No, in principle it's possible to discuss them like civilized people. People usually don't on the internet, but it's not a logical impossibility or anything. "Karma" and political astroturfing don't really lend themselves to that, though, so on Reddit they usually were. This is supposed to be a chance to do it right, I think, along with a few other things.
Everytime I hear about the trolley problem I am triggered.
The trolley problem is misused a lot. Outside a moral philosophy classroom and making trolley-problem jokes, there are better examples of paradoxes to dontological suppositions.
From what I've seen so far, it's just a broad rule they can point to if they want to remove certain content.
Essentially it's their house and we're just renting a room.
Sure, but the best ruleset I've ever seen actually work is "don't make us ban you". Everyone knows where they stand with that one.
Having blanket 'rules' that are enforced at-will under the pretense that they're actual rules, like anti-loitering laws... tend to get used less-transparently and more disingenously.
What I would like to see is fewer downer questions that drowned reddit and made me unsubscribe. I've already started to see them here.

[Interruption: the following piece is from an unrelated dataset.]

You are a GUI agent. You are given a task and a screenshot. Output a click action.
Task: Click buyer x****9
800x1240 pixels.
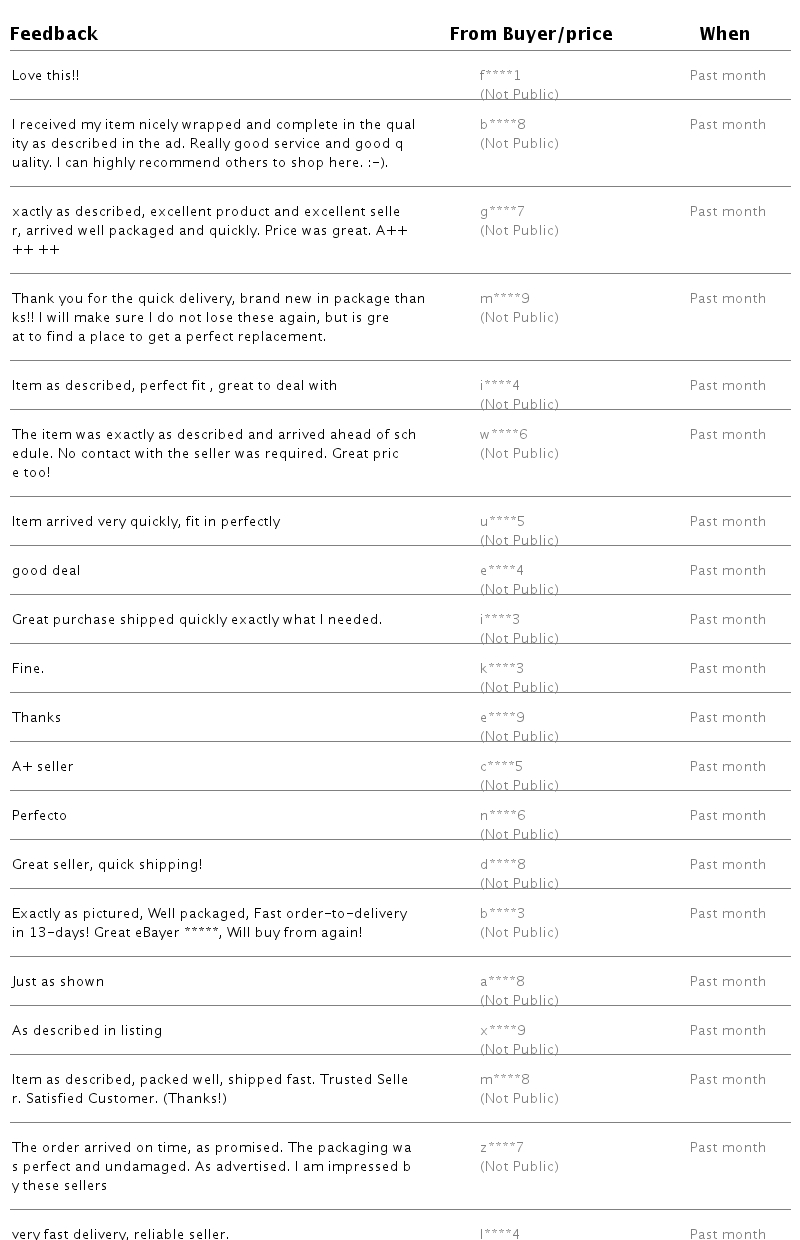[503, 1030]
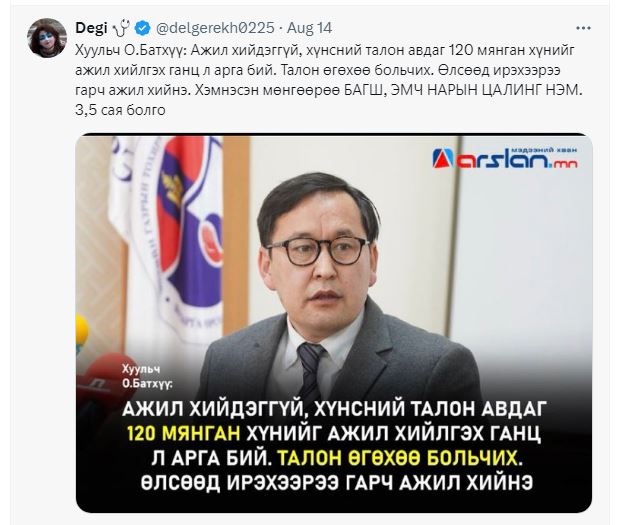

Like "What song makes you sad?" "What screams 'I'm lonely'?" or "What is the dumbest, most infuriating thing you've heard your coworker say?"
Every single one of your examples sounds like askreddit/asklemmy. Just block that community if you want to avoid them.
I don't agree about 1 and 4. Let the people speak by using their down and upvotes. That's the power behind a platform like this. That's how Reddit got big.
If you're going to be overly strict people will post and comment less and some might even fully avoid Lemmy.
Of course things like gore and NSFW pics and vids should be behind a content warning. But other things?
I've blocked communities I absolutely don't want to see and interact with. For everything else: down and upvotes.
On the other hand, what's the harm of a content warning? If you feel like you're okay clicking on something you've been warned about, you're not any worse off.
Number 4 also seems like basic etiquette to me. You can't always downvote and move on if someone decides to be a dick and hits home. Why blame the victim and not the perpetrator? There's no reason to be uncivil to begin with.
Content warnings can be a bad thing. It's the very first thing that's in most posts, and so it forces you to read it. Otherwise someone can just skip by because the the actual discussion of the topic is deep without a paragraph, and usually doesn't come out of nowhere
Content warnings can be a bad thing.
In what way could a content warning ever be bad?
HEY THIS IS ABOUT RAPE
Is jarring. The warning itself is the triggering thing. https://theconversation.com/proceed-with-caution-the-trouble-with-trigger-warnings-192598
The only content warning on Lemmy is the NFSW tag tho. That's what they were talking about.